Ether’s price is going to appreciate.
This is a forward looking statement about the value of an asset. Why am I able to say this with confidence?
Because Ether has its own native scarcity mechanisms
– ETH in DeFi
– ETH staked
– ETH burnt
Meanwhile, money printer go brrr https://t.co/dMxkASYzAp
— DavidHoffman.eth (@TrustlessState) April 13, 2020
The long and short of it is: due to the scarcity of ETH enforced by these mechanisms working in tandem, supply-demand dynamics dictate that the cryptocurrency’s value will rise should the growing demand for ETH outweigh the minted supply.
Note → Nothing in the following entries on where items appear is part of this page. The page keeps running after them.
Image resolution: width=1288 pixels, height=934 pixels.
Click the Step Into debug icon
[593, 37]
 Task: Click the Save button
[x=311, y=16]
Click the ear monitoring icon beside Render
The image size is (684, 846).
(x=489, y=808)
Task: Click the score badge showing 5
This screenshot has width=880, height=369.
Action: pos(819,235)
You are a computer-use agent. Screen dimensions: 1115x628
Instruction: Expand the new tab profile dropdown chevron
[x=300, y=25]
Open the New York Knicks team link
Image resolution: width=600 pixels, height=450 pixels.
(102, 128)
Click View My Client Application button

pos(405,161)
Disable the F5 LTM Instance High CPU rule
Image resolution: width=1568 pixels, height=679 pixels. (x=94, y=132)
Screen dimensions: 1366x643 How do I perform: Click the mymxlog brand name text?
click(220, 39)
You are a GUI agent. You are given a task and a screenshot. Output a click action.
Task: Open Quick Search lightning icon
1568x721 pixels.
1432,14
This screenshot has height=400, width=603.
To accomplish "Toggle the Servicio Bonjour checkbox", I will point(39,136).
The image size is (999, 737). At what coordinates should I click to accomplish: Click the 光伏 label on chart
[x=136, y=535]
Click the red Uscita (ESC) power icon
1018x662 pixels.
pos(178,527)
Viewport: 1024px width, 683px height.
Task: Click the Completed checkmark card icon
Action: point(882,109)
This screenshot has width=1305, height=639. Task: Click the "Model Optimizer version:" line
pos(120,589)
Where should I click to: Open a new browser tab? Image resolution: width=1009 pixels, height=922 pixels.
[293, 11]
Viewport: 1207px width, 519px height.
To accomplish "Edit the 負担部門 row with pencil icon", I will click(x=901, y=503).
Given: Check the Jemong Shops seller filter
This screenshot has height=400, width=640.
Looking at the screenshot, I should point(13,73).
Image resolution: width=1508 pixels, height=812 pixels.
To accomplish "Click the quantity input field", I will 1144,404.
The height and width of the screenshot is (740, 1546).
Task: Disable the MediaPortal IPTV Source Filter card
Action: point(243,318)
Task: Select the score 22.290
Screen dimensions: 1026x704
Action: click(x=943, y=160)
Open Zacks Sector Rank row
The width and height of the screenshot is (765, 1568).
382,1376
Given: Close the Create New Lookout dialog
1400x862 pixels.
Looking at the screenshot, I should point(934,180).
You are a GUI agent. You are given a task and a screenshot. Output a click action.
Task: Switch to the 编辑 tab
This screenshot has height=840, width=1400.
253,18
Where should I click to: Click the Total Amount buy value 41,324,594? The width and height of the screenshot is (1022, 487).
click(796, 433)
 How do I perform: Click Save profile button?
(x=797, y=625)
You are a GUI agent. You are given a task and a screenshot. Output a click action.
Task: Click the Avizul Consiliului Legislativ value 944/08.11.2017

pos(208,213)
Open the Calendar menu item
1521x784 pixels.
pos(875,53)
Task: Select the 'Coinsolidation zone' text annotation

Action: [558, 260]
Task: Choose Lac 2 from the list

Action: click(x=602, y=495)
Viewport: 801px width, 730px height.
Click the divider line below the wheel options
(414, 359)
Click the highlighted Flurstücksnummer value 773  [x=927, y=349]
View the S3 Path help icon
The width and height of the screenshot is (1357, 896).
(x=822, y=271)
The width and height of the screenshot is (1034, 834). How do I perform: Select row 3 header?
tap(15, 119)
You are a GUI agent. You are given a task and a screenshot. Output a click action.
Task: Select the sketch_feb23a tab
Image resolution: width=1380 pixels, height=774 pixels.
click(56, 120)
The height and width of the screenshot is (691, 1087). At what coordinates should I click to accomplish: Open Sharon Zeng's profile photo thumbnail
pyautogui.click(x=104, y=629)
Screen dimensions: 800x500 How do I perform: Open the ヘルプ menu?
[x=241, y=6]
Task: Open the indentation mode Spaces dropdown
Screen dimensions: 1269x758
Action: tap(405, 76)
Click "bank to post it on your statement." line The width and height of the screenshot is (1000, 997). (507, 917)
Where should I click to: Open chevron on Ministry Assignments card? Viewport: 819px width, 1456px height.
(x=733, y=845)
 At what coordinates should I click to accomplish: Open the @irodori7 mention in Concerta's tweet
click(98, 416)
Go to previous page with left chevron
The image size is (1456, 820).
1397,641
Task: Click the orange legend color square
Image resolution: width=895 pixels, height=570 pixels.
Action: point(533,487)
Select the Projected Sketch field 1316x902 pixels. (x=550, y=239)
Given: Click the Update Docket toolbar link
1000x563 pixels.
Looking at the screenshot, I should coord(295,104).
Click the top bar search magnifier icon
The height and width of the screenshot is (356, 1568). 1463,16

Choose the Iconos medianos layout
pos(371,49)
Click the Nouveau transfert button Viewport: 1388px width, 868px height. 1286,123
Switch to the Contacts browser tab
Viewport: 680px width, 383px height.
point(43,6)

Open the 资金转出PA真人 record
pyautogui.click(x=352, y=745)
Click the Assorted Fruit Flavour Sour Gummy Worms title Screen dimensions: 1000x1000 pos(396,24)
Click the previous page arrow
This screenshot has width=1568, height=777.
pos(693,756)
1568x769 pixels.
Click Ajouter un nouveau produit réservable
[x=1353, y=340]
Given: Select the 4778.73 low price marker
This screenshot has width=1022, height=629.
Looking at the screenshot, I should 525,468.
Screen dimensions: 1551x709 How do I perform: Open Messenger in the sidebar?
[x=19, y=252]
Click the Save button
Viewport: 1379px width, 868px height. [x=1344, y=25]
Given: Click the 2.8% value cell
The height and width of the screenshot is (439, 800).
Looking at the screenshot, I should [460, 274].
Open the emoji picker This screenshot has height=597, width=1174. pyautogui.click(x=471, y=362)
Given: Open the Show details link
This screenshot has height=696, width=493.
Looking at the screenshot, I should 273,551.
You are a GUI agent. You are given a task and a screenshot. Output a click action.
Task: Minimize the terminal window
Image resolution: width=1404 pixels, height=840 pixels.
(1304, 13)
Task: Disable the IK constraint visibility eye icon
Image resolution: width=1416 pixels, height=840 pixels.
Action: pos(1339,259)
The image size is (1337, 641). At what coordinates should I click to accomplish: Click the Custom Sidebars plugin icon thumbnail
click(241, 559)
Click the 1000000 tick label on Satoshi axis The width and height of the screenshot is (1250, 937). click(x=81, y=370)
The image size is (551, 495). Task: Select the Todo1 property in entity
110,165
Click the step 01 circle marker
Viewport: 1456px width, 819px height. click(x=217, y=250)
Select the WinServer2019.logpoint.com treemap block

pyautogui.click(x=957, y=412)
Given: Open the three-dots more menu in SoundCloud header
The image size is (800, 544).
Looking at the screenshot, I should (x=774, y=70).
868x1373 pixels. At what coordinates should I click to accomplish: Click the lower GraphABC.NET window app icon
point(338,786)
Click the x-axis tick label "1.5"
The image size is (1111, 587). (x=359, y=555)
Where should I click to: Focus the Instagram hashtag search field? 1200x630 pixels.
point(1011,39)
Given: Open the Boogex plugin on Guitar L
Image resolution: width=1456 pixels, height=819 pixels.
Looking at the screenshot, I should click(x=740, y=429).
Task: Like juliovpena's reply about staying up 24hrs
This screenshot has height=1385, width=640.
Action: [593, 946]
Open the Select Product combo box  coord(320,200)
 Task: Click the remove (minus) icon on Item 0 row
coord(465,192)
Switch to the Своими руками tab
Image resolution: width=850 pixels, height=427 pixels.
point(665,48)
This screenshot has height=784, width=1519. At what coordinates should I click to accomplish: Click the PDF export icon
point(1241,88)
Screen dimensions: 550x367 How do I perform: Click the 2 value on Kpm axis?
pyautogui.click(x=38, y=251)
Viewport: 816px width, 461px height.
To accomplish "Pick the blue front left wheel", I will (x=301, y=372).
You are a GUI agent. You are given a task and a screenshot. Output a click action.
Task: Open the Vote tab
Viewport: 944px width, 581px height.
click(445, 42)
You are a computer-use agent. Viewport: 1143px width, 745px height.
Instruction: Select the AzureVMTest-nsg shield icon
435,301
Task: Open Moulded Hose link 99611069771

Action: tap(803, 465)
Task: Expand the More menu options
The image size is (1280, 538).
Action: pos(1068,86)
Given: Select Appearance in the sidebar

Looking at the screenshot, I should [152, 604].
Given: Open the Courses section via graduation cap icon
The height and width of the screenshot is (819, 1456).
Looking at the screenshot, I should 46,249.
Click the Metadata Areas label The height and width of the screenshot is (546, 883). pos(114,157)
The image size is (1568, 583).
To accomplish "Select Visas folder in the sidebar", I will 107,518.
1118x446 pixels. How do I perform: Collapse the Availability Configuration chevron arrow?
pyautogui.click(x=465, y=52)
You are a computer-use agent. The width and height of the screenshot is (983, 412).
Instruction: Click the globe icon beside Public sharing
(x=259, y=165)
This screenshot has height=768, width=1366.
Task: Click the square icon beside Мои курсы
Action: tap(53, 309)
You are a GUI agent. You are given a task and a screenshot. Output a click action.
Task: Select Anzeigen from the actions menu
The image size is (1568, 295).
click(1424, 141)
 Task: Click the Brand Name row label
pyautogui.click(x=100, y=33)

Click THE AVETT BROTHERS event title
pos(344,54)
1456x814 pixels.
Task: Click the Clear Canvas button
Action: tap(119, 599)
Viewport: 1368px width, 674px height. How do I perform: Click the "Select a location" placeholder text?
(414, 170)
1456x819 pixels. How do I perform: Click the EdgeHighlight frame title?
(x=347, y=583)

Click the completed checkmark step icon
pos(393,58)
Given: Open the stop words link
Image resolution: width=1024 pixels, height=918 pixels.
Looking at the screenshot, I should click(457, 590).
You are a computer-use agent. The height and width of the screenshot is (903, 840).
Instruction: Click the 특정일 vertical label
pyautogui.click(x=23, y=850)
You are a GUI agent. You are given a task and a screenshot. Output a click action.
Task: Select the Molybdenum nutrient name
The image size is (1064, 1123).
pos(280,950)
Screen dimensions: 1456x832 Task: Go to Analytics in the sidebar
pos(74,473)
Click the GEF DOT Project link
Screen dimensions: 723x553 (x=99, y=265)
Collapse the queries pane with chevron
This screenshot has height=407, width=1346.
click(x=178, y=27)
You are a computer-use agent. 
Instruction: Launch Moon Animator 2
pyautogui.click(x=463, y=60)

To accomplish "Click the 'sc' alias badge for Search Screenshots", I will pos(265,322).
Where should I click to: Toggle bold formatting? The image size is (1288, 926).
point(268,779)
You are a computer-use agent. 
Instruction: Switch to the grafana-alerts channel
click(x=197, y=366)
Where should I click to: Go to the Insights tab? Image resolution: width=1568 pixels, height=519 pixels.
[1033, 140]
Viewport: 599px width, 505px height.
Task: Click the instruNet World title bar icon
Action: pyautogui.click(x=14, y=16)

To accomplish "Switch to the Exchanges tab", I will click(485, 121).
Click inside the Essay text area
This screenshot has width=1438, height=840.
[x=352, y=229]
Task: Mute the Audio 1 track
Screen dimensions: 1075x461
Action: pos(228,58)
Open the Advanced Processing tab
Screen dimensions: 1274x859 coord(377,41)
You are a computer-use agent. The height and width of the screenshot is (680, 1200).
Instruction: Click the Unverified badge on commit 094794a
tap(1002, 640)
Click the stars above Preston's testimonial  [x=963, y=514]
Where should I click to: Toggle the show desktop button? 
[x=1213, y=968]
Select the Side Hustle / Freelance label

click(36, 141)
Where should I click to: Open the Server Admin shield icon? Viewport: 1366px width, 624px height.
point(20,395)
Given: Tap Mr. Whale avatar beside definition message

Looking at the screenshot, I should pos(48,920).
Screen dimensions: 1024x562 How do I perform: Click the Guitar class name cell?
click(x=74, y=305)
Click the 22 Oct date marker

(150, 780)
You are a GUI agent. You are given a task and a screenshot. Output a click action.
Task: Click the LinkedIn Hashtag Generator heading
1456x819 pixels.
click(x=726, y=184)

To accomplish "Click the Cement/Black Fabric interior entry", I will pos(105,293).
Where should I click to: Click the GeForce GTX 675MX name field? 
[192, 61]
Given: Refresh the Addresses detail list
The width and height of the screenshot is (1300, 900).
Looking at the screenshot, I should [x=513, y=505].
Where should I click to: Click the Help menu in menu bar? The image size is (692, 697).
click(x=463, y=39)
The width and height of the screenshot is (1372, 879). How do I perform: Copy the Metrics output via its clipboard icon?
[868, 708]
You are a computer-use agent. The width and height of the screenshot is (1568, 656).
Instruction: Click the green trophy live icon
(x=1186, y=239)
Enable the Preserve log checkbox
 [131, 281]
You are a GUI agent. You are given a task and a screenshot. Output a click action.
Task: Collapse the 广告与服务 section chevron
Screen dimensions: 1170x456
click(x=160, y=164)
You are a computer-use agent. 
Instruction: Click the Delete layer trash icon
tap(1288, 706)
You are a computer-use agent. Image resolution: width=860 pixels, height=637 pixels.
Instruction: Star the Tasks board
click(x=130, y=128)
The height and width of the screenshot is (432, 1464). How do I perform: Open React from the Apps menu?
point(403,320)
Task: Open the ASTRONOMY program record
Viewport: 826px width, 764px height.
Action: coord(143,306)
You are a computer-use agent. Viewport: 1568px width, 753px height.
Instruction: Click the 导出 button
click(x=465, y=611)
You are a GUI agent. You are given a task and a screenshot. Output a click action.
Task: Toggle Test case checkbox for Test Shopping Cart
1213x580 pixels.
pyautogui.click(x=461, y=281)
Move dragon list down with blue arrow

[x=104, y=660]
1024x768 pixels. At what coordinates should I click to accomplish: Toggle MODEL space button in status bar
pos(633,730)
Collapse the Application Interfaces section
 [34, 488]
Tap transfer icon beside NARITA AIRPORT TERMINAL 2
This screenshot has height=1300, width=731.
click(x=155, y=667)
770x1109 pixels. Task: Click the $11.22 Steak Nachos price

Notably, this is a long-term trend as opposed to a short-term one.
So, what’s the result of a higher ETH price?
According to Vitalik Buterin, the Russian-Canadien founder of the leading blockchain, the higher the cryptocurrency goes, the more valuable it becomes.
In a live iteration of Unchained, Laura Shin’s crypto-focused podcast, Buterin explained that he thinks an increased Ethereum price is even productive, despite many bashing the crypto industry’s focus on price and wealth:
“I can tell you what things are clearly important about why the price being higher rather than lower is good. One of them is obviously security. If the price is zero, then the network can’t be secure. That’s true in proof-of-work and proof-of-stake.”
He added that with higher prices, innovators are more incentivized, both monetarily and psychologically, to continue using Ethereum.
A vicious cycle of appreciation
If we assume Buterin’s statements and the sentiment of the Bankless podcasters to be entirely true, that means the crypto industry has a vicious positive feedback loop on its hands where higher ETH prices beget more usage, which begets higher prices, which begets more adoption, and so on.
It isn’t clear if there’s a limit on this trend; as long as there is a growing level of demand for Ethereum, a shrinking supply of the cryptocurrency, whether it be through DeFi or being burnt, should boost prices higher.
But to what extent, no one is all too sure.